Our code currently does not support a native understanding to evaluate or expressions for parameters, but only content, as per above, which happens in the evaluatePatternExpression for each expression. Underneath the hood, how this works is that for an expression like

repo:foo any:other field:value (bar or baz) is effectively translated to (repo:foo any:other field:value baz) or (repo:foo any:other field:value baz). I.e., a distributive property holds where we can expand or expressions on patterns for any existing parameters.

Suppose we support a query like (repo:foo or repo:bar) (foobar or baz). If we leave the parameter part as-is and do our partitioning/expansion, we end up with:

(repo:foo or repo:bar) foobar or (repo:foo or repo:bar) baz

Supposing we added code to rewrite this query (such code does not currently exist in Sourcegraph), we could expand the above to:

(repo:foo foobar) or (repo:bar foobar) or (repo:foo baz) or (repo:bar baz)

And we can today run such a query with multiple invocations to evaluatePatternExpression, and union the result, and it would work. This is a good general strategy, but we can do better for simpler cases. The cases where we can do better is when we can rewrite queries like repo:foo or repo:bar to our already-supported regex syntax: repo:"foo|bar". It should be clear that we could skip ahead to this form for the query (repo:foo or repo:bar) (foobar or baz), which becomes:

repo:"foo|repobar" (foobar or baz), which we can feed directly to evaluate as-is and PartitionSearchPattern will work as before without any extra work.

Part 1:

Identify and rewrite simple cases of or-expressions applied to repo: and rewrite these to the equivalent regexp value. Such cases should handle at least the following expressions:

  • (repo:foo or repo:bar) => repo:"foo|bar"
  • (repo:foo or repo:bar or repo:baz or ... => repo:"foo|bar|baz|...

wherever they may occur in the pattern. I.e., we should be able to handle:

  • pattern pattern (repo:foo or (repo:bar or repo:baz)) => pattern pattern (repo:foo or (repo:bar|baz)

And then successively applying the function to the above will reduce:

pattern pattern (repo:foo or (repo:bar|baz)) => pattern pattern (repo:foo|bar|baz)

It may be assumed that any input query is unambiguously specified with parentheses.
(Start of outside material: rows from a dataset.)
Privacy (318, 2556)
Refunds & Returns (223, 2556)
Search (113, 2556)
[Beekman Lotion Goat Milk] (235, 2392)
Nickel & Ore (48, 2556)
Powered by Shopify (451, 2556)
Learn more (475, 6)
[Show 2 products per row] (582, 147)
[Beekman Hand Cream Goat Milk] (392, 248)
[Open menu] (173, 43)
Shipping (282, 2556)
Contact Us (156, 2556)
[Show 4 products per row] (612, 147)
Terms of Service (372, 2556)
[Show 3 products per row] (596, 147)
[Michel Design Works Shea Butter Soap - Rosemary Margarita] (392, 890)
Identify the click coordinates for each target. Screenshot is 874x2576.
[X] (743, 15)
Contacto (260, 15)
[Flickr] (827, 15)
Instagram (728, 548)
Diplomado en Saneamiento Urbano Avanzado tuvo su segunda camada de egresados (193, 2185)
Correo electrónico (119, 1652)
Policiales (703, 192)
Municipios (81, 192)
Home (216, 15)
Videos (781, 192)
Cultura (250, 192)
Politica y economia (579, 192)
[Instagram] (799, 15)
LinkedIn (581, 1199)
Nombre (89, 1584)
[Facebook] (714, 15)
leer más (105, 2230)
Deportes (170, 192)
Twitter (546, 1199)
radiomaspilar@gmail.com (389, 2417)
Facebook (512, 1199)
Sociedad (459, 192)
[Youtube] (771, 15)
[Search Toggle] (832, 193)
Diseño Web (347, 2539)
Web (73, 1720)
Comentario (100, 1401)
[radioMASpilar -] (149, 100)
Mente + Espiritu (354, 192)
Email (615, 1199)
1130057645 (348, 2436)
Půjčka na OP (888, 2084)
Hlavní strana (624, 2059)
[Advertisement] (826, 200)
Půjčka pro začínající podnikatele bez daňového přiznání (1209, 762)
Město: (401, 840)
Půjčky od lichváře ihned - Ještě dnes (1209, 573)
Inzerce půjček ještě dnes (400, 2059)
Cases where we detect ambiguity, or cannot identify the cases above, should not be handled, and we can return an error.

Implementation guidance:

The query transformation should be rewritten using the visitor (example uses) or mapper (example uses) functions as appropriate. My best intuition right now is to start with a custom visitor that traverses the query, rebuilding the query when visiting each expression and performing the regexp-rewrite when it can. Doing it this way means that we only do one traversal of the tree (instead of a traversal for each step to reduce). See how and/or queries are reduced for a similar idea.

The visitor interface may or may not need to be expanded based on the above, we'll play that by ear.

Implement the query transformer as a standalone function and unit test it. We will hold off applying this transformation for now in the main and/or parsing code, because the surrounding code is currently in flux and being integration tested, and I'd like to isolate sources of failure.

Follow up tasks

There are syntactic cases where we cannot reduce or-expressions that operate on repos to the regexp equivalence. For example:

(repo:foo or (repo:bar file:baz))

cannot reduce to any form of repo:foo|bar because file:baz is scoped only to repo:bar. To handle this or expression generically, we would have to follow the general strategy above (search both sides of the or expression using a function similar to evaluatePatternExpression. We will focus on this later--the important part right now is that we can fairly straightforwardly handle a lot of cases by translating to regexp.

Separately, and-expressions are a different case altogether, so we can assume this is out of scope.